Algebra vs. Calculus: The Limits Motivation
- Precalculus and algebra focus on function values and domains—where functions are defined.
- Calculus examines not just if ( f(2) ) exists, but also how ( f(x) ) behaves as ( x ) approaches 2.
- Multiple functions can be undefined at a point but behave differently near that point (hole, asymptote, or jump).
Limit Concept Introduction
- A limit describes the behavior of function values as ( x ) approaches a specific value.
- The value of ( f(2) ) alone cannot capture how the function behaves around ( x = 2 ).
- The concept of a neighborhood considers values of ( x ) on both sides of 2, not just at 2.
Left and Right Limits
- The left-hand limit: behavior as ( x ) approaches 2 from values less than 2, written ( \lim_{x \to 2^-} f(x) ).

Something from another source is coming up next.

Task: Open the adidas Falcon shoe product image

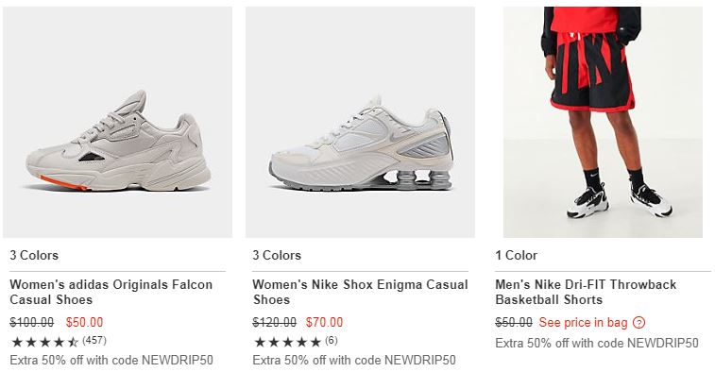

- The right-hand limit: behavior as ( x ) approaches 2 from values greater than 2, written ( \lim_{x \to 2^+} f(x) ).
- If both left and right limits are equal, the (two-sided) limit exists at that point.
Graphical Examples and Problems
- A function may have a "hole" (removable discontinuity) where the function is undefined but the limit exists.
- A function may have a vertical asymptote where the limits from left and right go to ( -\infty ) or ( +\infty ).
- "Jumps" in the graph cause the left and right limits to be unequal, so the limit does not exist at that point.
- It is possible for ( f(2) ) to exist while the limit does not, or vice versa.
Key Terms & Definitions
- Limit — The value that ( f(x) ) approaches as ( x ) gets close to a point, not necessarily the value at that point.
- Left-Hand Limit — The value approached by ( f(x) ) as ( x ) comes from the left (( x \to a^- )).
- Right-Hand Limit — The value approached by ( f(x) ) as ( x ) comes from the right (( x \to a^+ )).
- Removable Discontinuity — A "hole" in the graph where the limit exists but the function is undefined.
- Vertical Asymptote — A line ( x = a ) where ( f(x) ) increases or decreases without bound as ( x ) approaches ( a ).
- Jump Discontinuity — Occurs when the left and right limits at a point are not equal.
Action Items / Next Steps
- Review the concept of limit and the difference between evaluating ( f(a) ) and ( \lim_{x \to a} f(x) ).
- Prepare to study formal definitions and more examples of limits in the next class.